Why poetry counts in politics

Writers are like gardeners. There are the profusionists and the minimalists. T.S. Eliot famously enjoined poetry to purify the language of the tribe. He in poetry and Ernest Hemingway in fiction certainly took up the challenge. The popularization of haiku, like the introduction of Japanese gardening, advanced their cause.

Poets have another, not antithetical task: to refine the subtlety of language and thought so that the life of the mind expands. moore.gifSubtlety and ambiguity are refiner’s fire. Without them language coarsens. It becomes rude and incompetent in exactly the way our politics have become polarized and hostile.

In journalism ambiguity is deemed an enemy; in literature it may be a device for widening the field of discourse. In journalism subtlety is often squeezed out, but in literature it is a tool of discovery. In politics the stupid and mendacious often win votes; in literature they’re just stupid and mendacious. The impulse to simplify leads to spin; spin leads to moral and even financial bankruptcy.

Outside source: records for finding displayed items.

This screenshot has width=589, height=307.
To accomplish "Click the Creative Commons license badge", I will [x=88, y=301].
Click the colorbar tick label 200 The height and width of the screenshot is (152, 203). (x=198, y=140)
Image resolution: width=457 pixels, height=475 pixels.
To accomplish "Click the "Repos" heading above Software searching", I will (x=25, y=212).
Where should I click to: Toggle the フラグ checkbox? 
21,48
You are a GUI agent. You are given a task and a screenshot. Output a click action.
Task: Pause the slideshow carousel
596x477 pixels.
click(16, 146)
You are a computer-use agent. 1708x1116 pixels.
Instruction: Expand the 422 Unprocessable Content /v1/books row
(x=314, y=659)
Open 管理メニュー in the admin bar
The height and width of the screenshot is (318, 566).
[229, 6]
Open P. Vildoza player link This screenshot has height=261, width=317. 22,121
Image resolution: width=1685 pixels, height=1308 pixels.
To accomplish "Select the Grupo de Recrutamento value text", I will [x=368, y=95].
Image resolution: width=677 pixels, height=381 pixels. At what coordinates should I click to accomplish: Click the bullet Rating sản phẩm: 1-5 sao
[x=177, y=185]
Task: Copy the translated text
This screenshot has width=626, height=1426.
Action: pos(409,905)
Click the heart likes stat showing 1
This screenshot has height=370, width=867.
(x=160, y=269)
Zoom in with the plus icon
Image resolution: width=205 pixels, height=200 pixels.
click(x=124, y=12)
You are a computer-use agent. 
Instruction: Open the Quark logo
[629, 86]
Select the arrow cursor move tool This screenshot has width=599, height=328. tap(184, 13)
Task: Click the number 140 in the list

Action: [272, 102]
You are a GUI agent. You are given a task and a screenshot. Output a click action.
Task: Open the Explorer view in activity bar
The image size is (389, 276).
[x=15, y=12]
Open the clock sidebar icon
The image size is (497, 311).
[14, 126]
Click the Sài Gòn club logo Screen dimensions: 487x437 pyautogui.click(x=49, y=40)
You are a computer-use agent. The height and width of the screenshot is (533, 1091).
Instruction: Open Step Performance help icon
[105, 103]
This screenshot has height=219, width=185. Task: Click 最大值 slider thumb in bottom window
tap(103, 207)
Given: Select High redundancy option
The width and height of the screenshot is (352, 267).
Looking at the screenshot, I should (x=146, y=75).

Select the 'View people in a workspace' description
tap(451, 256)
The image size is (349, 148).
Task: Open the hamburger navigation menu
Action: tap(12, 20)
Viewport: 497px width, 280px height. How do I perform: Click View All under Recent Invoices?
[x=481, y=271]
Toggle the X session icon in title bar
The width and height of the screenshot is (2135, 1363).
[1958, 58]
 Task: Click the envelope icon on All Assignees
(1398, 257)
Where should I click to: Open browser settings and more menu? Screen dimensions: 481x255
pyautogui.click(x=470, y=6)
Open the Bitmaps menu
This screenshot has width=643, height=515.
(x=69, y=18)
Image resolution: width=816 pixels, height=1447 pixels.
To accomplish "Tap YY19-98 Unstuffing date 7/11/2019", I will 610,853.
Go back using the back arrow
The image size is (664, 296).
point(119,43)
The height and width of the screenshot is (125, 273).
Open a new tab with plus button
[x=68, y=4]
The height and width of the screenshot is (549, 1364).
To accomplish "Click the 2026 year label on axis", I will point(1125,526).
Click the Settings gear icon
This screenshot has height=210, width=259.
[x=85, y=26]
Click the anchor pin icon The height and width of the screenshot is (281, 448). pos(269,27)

Life isn’t a beach read, and when we say we need a beach read to take a break from life we may be preparing the culture for a time when everything is a beach read. Too many breaks from the intellectual and emotional challenges of life may lead us to robotic existences. Challenge is the electricity that animates us; we can’t afford too many breaks.

In this era of sound bite journalism coarsening is an omnipresent danger. If a culture cannot transmit its best thoughts subtly enough it becomes susceptible to spin and the dishonest government spin covers.

For this reason poetry and politics have a close relationship. Poets push the language’s envelope. If that envelope is allowed to shrink the public mind shrinks with it. For example, given the disquieting talent of the current White House for spin, we have allowed the Iraq war to be couched in terms of military victory. We have allowed the White House to play a wicked game of reducing public discourse to a matter of what generals in the field tell the president.

It was never about that. Generals are ambitious. They tell their civilian bosses what they want to hear or they retire without another star on their shoulder. The Iraq war was never about military victory. A modern army prevailing over a tribal society was never the issue. The issue should have been whether Iraq can exist at all as a democracy and whether we would be handing imperialist tools to Iran.

But this wouldn’t have bothered the White House either, because fat cats have been stuffing their pockets since day one at the cost of American and Iraqi lives.

But what does this have to do with the conjunction of poetry and politics? A public accustomed to subtlety and ambiguity, crucial attributes of literature, would spot the wickedness of the White House ploy. But a public addicted to streaming news, sound bites, quasi-literate television anchors, political spin, tabloid journalism—such a public can be gulled by ideologues and profiteers.

That is why poetry is important. Someone accustomed to reading William Butler Yeats, Marianne Moore (inset),
A. Alvarez, Emily Dickinson, Hart Crane, Elinor Wylie,
Wallace Stevens, Carolyn Kizer, William Carlos Williams,
Maxine Kumin, John Ashbery, Mary Oliver, Nancy Willard, among so many others, is unlikely to be brainwashed by lazy journalists and dishonest politicians.